The Shed – Notting Hill Gate, excellent british cuisine with a modern twist, but beware of the aubergine caviar…. seems like the chef has a slight garlic obsession
Banh Mi Bay – Vietnamese near Holborn, their vietnamese spring rolls are to die for
The Lodge Cafe – Hyde Park Corner, opened only 3 weeks ago in a former information office, nice sandwiches, salads, yoghurts, perfect for an afternoon in the park
Madison Rooftop Tapas & Cocktail Bar – great views of St.Pauls, I don’t know why I never came across this venue before

Moving on to today’s recipe. Pad Thai is an asian classic and unless you’re allergic to peanuts, you can’t go wrong with this dish. With a lack of good and affordable asian cuisine in my city, I took it upon myself to attempt making Pad Thai. It’s actually quite simple and sooooooo rewarding. Bean sprouts, scrambled eggs, peanuts and limes….. mhhmmmmm!

Pad Thai Gai


serves 2 generously

You’ll need
140g rice noodles
300g chicken, diced
5 tbsp tamarind puree
3 tbsp fish sauce
2 tbsp palm sugar (I used brown sugar instead)
1 lime
180g bean sprouts
4 tbsp roasted chopped peanuts
2 eggs
3 cloves garlic, crushed
3 spring onions, silvered
1/2 tsp chilli powder (or more, depending on how spicy you like it)
Peanut oil
1 red chilli, sliced, to garnish (optional)
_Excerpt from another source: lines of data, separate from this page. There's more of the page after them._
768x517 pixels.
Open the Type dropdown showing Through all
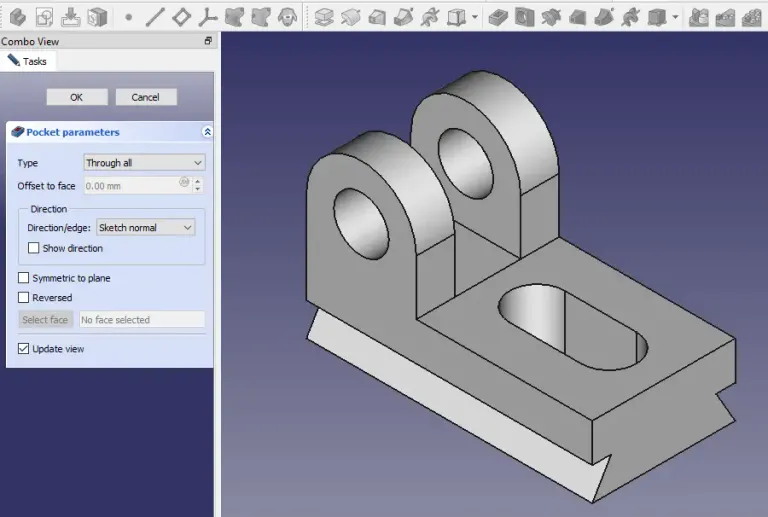144,163
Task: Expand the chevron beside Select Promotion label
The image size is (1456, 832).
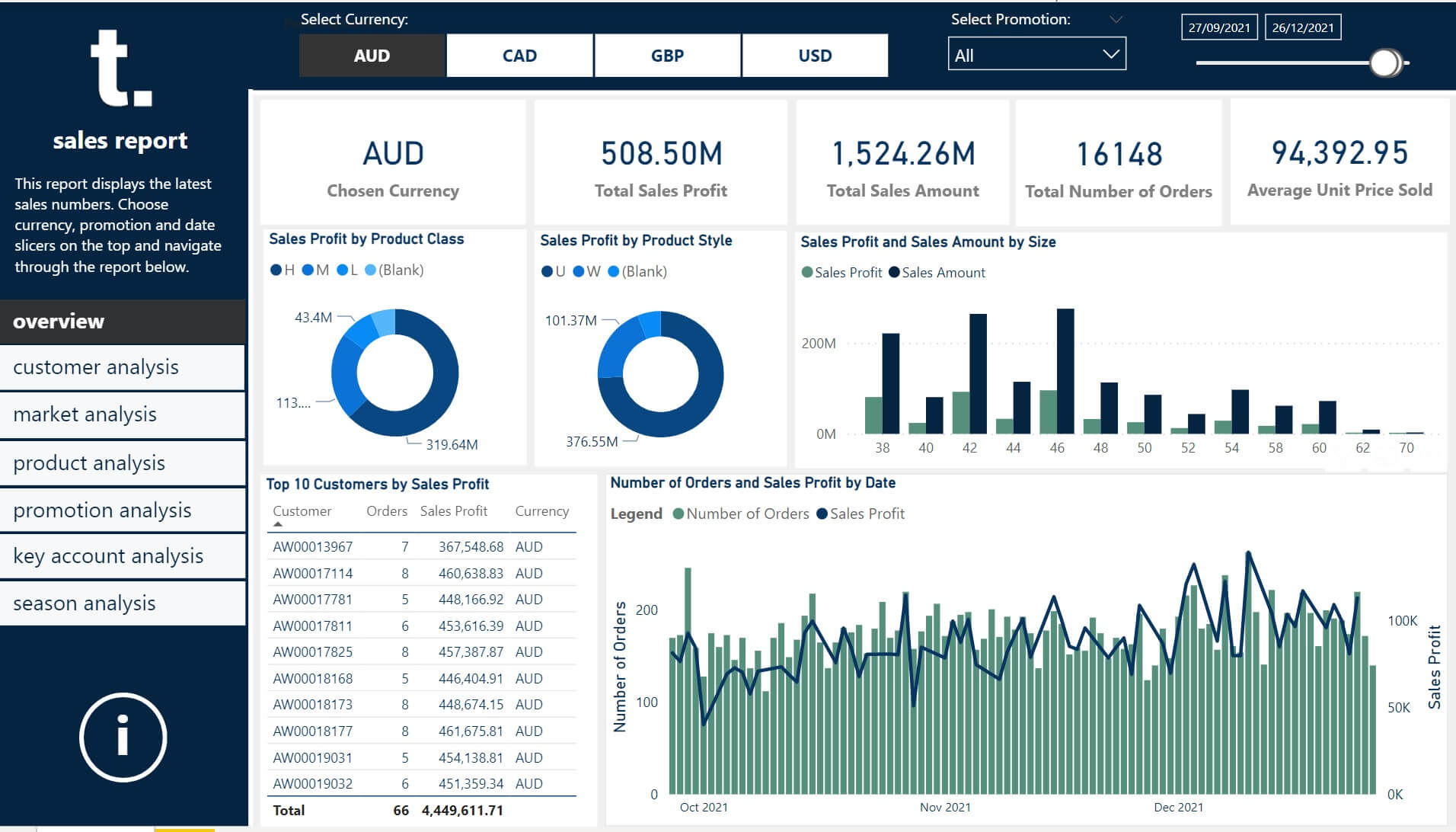Action: [x=1116, y=19]
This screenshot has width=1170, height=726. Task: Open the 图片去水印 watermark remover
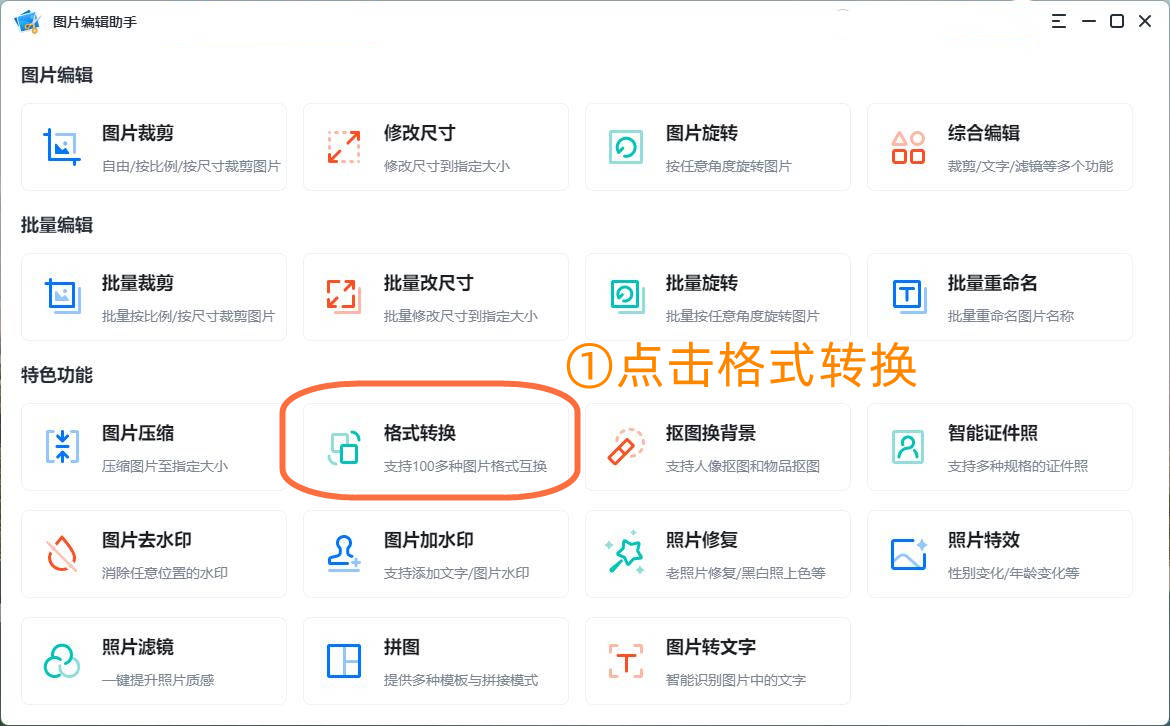tap(154, 554)
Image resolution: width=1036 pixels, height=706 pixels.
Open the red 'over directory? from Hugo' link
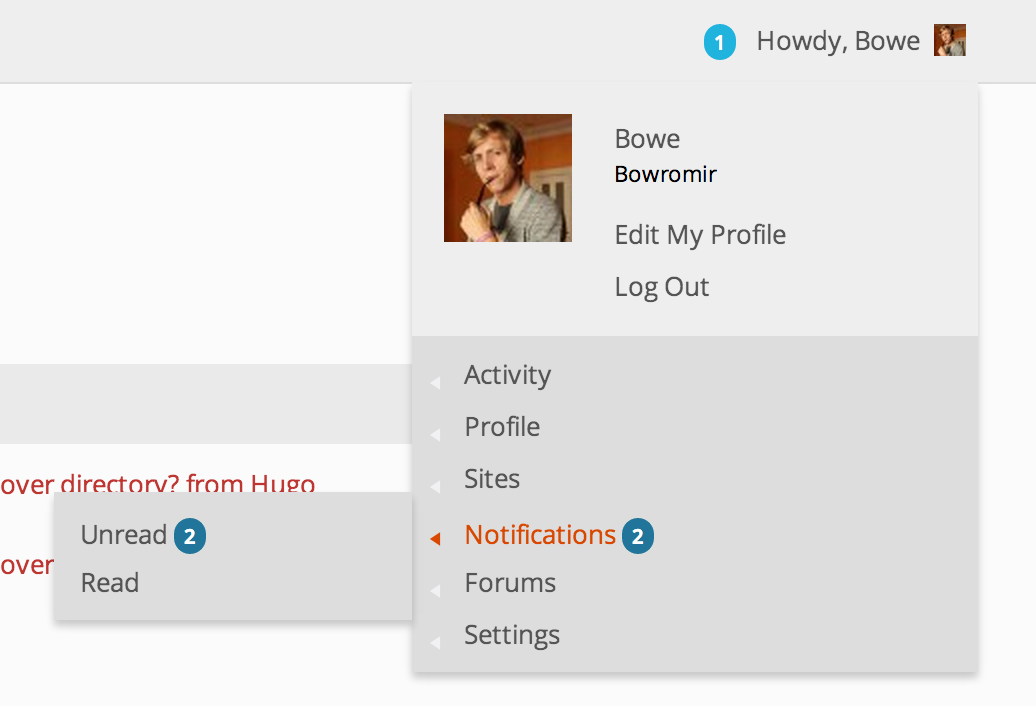[x=157, y=483]
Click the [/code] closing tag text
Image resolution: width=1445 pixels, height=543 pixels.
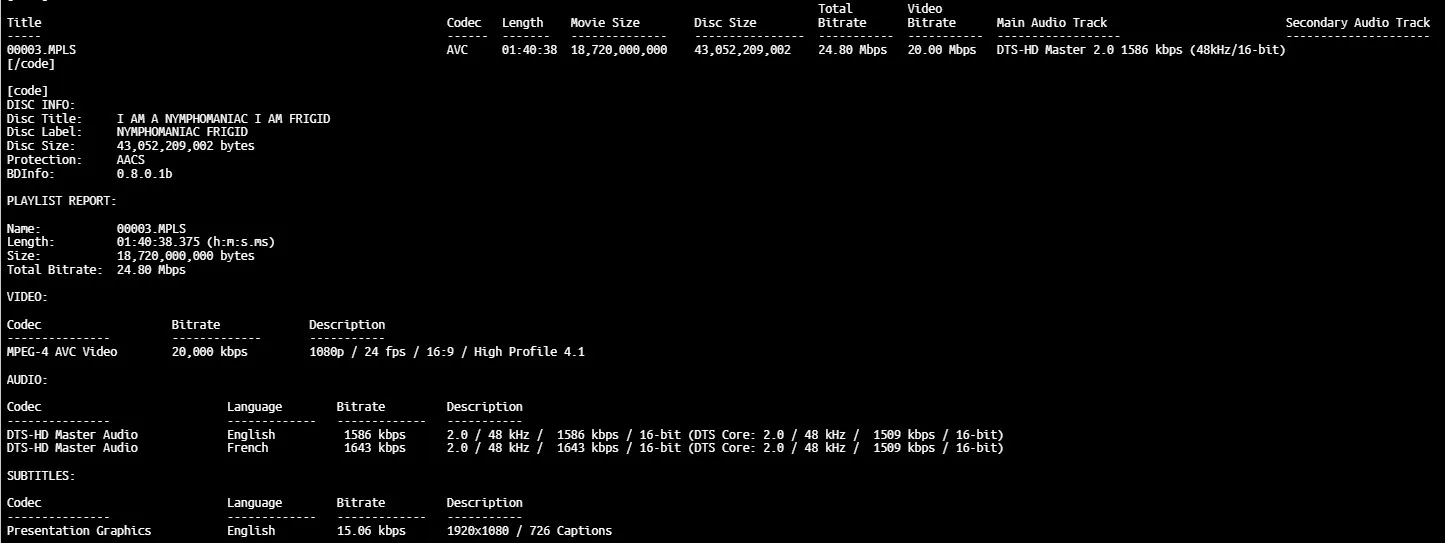(x=30, y=64)
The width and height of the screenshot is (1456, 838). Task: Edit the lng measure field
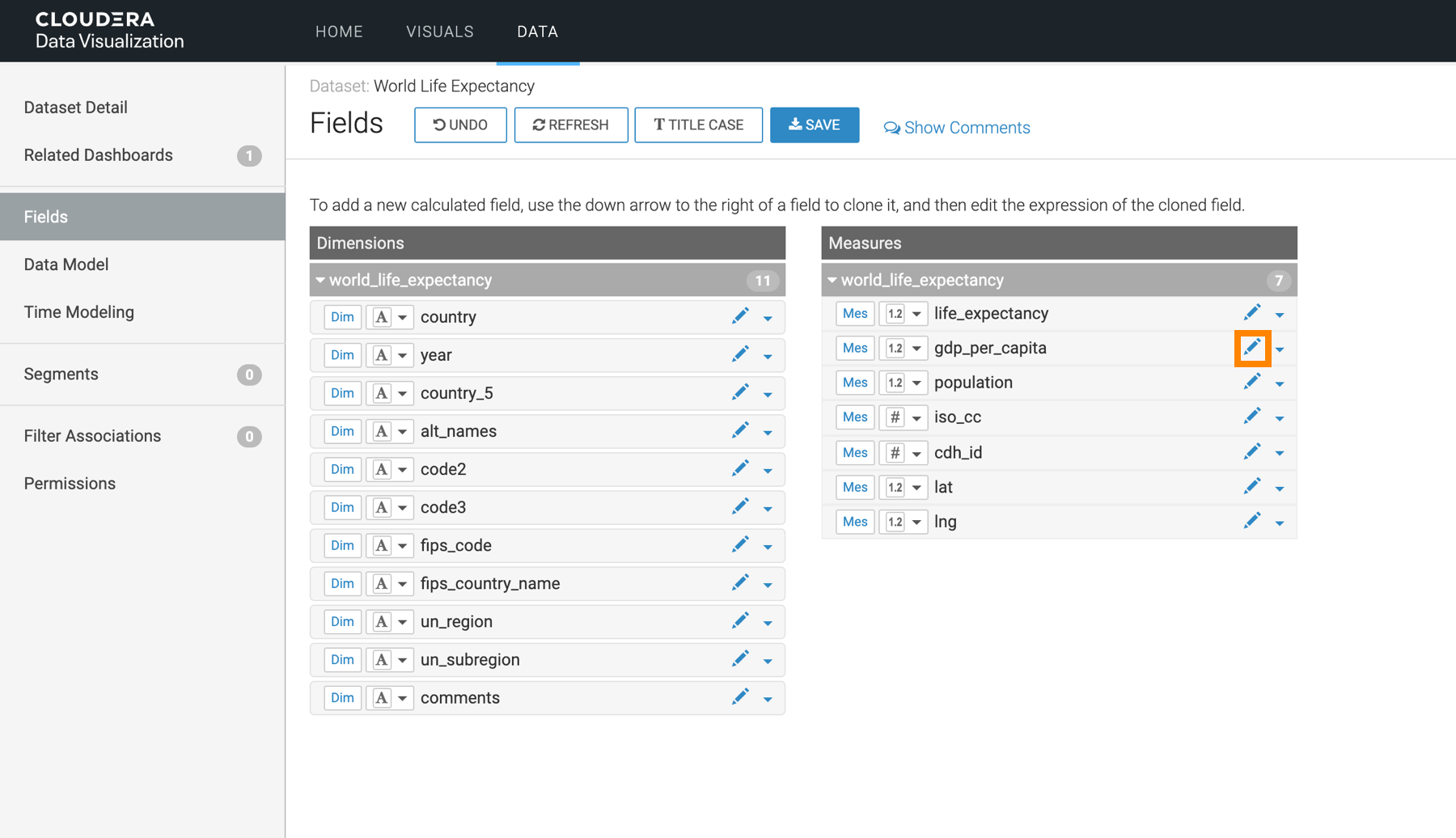click(1251, 522)
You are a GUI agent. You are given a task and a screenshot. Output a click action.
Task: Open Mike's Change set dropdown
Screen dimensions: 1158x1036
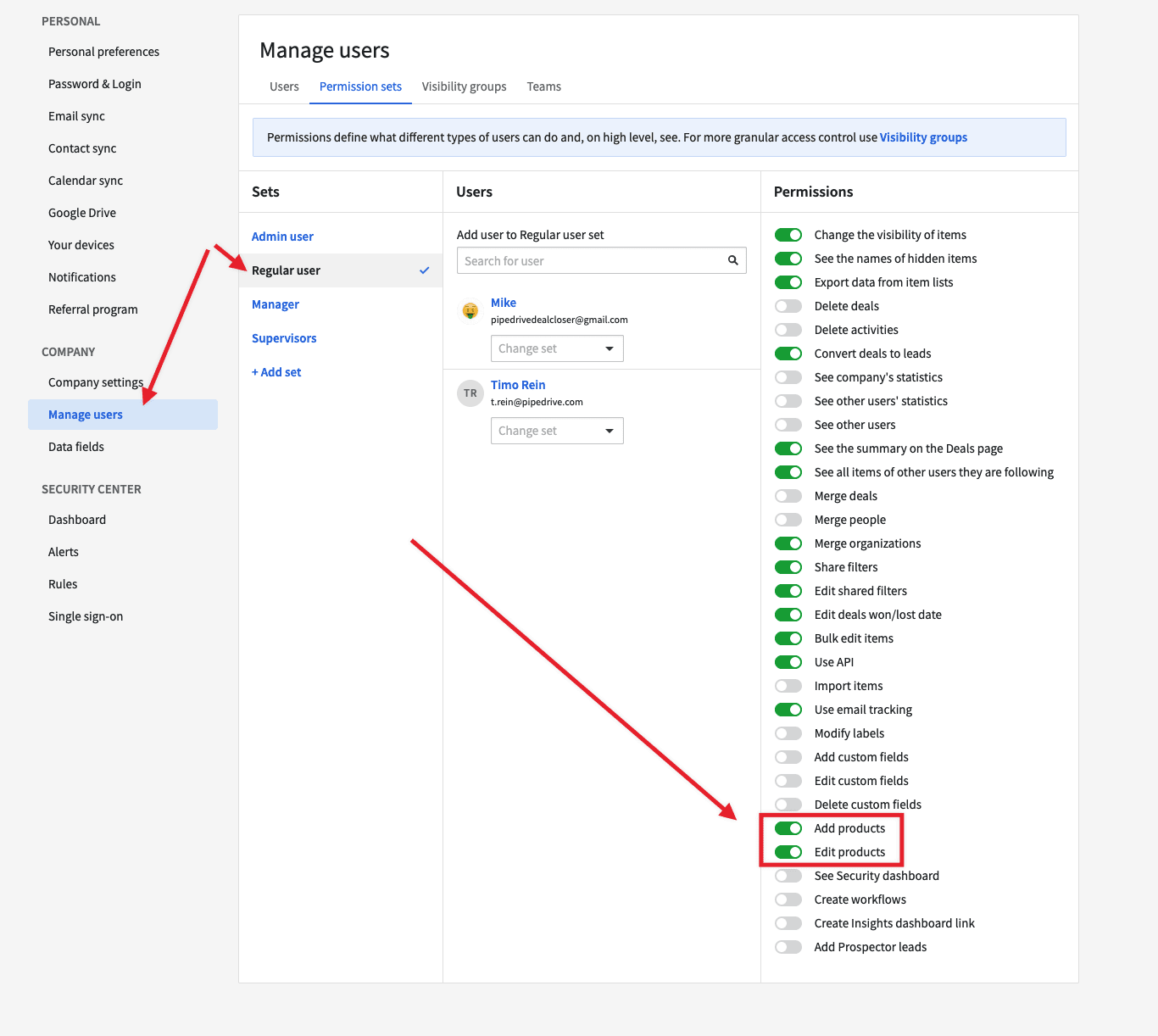(x=557, y=348)
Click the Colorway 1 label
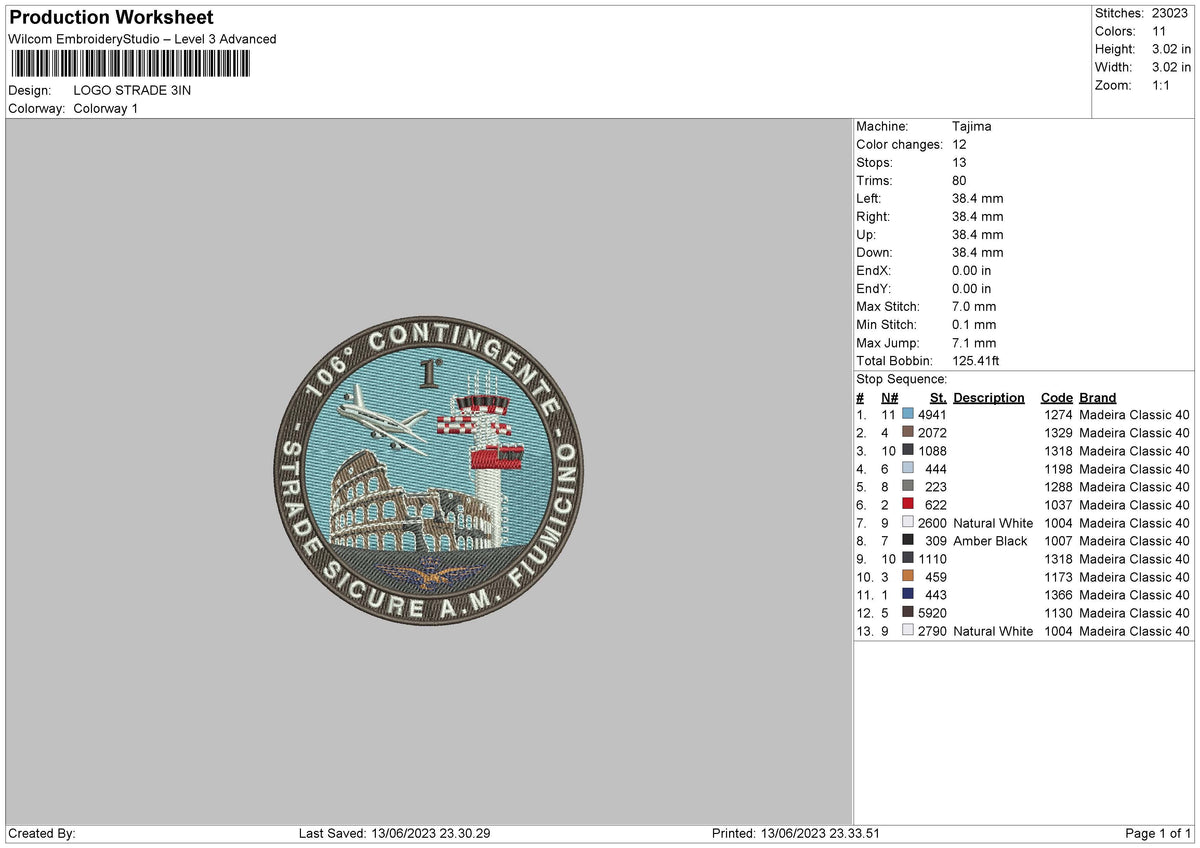The image size is (1200, 848). pyautogui.click(x=106, y=108)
  1. For the noodles, follow the instructions on the packet but be sure to not cook completely but only until just firm. Drain and set aside.
  2. In a small bowl stir together the tamarind puree, fish sauce and palm sugar. Do not smell this, it will put you off your food and does definitely not resemble the final taste.
  3. Meanwhile, heat some oil in a wok and cook your chicken with the crushed garlic . When almost done push to one side of the pan and crack the eggs into the pan to scramble them.
  4. Once scrambled, add the spring onion and stir fry for a minute or so.
  5. Add the noodles, sauce, chilli powder, juice of 1/4 lime and stir fry for a few minutes. Finally, toss about 3/4 of the bean sprouts and 1/2 of the peanuts. Cook for another minute before serving.
  6. Serve in deep plates with the remaining bean sprouts, lime wedges and chopped peanuts on the side.

Rating: 8/10

So the best pad thai I have ever had was from a local street food stand in Vientiane, Laos under the Patuxai. It cost something like 50 cents and was AMAZING.